Strangely, those rivers and lakes do not re-introduce fertile land, almost as if all the organic matter of the tropics has been used up for something else. Na-Yeli suspects that the evidence is already looming before her very eyes.
Reports of her micro-Kittis and ultrasonography equipment show what she already suspected. The ridge—at least at the base—is basically one colossal root system held up by a type of, probably organic, cement. The roots suck up water from the lakes and canals that encompass them. But that water has to go way, way, way up. How is that possible?
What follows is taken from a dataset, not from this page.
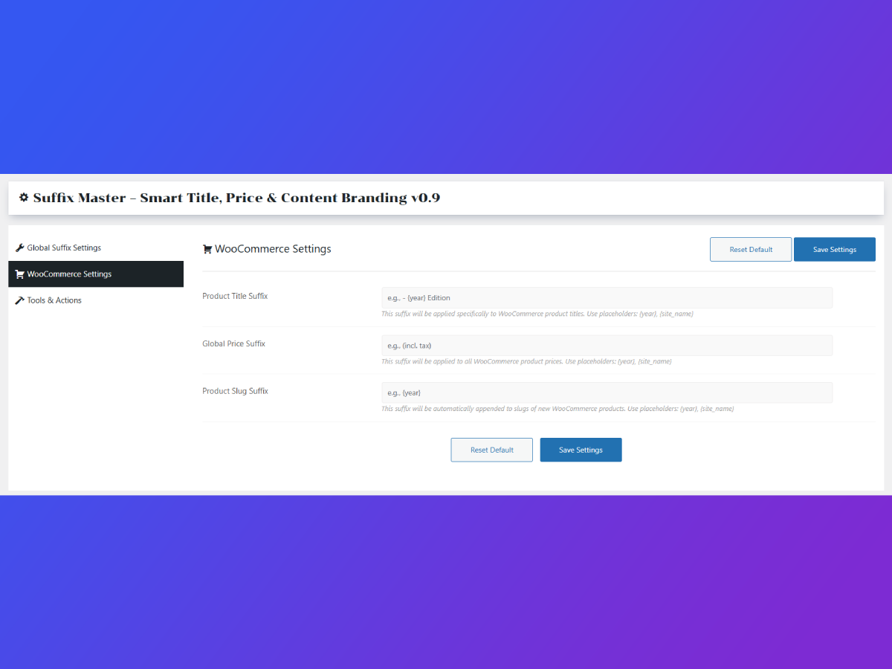Select the WooCommerce Settings sidebar tab
Screen dimensions: 892x669
point(69,274)
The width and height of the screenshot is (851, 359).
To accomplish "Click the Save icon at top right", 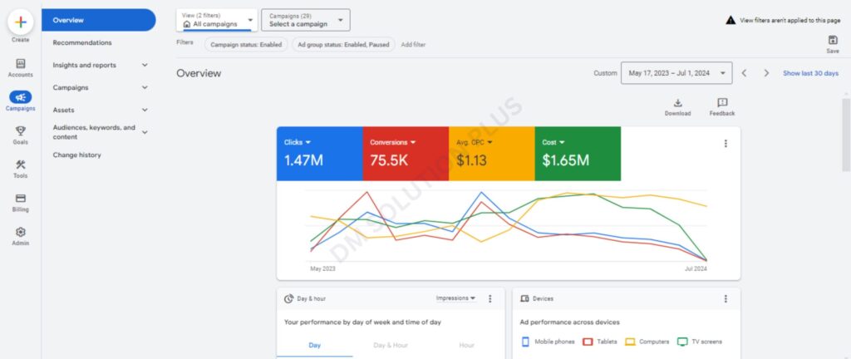I will point(833,41).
The highest trees on Earth were the redwoods in California that could surpass one hundred meters. Higher than one hundred and thirty meters wasn’t possible because that was the limit as to how high the capillary action could pump up the water. Well, that was at one full G. In this layer, gravity is one-quarter of that at the bottom and one-eighth of that near the top of the Ridge Mountains. Even if the capillary action of these humongous roots could get water four to eight times as high, that’s about five hundred to a thousand meters. Say a kilometer max. Yet the very top stands at a harrowing thirteen kilometers. So what gives?
Currently, Na-Yeli’s single piece of ultrasonography equipment can sense up to fifty meters deep and high. She wishes to look up higher. Climbing the ridge is out of the question—even at this low gravity, the autodoc will, if not outright kill her, at least make her life hell—so she’s got to find a different way.
First, refurbish her micro-Kittis with flying capabilities, then let them enter at different heights. Second, produce a few more pieces of ultrasonography equipment. Like the meteorological instrument SODAR, they should be able to sense at higher altitudes by working in concert. It takes her almost two weeks to finish the extra ultrasonography machines and get them running. By that time, the samples of her upgraded drones have given her a good idea of where to aim the concerted ultrasonography machines at—that is, almost five hundred meters up.
The first reading confirms her expectations: a water reservoir at approximately five hundred meters. To be sure, she performs several more measurements until the conclusion becomes inescapable. That’s the trick, Na-Yeli thinks, the roots pump up the water some five hundred meters—through capillary action—and then dump it in an intermediate reservoir. From that reservoir, the second root system pumps it up to the second reservoir. The roots can be longer as the gravity decreases, so maybe there are less than twenty-six five hundred meter stages. It’s incredible and mind-boggling, nevertheless.
The whole set-up appears to be a strange mix of evolution—like giraffes growing taller to eat from treetops and trees growing taller to escape that—and planning because Na-Yeli truly wonders if evolution could invent such a staged water transport system. She can imagine roots that support lashing tendrils that try to catch birds. Then, as the birds choose to fly higher, the Tentacle Forest grows upwards, as well, and develops a better bird-sensing system in the process. So far, so good.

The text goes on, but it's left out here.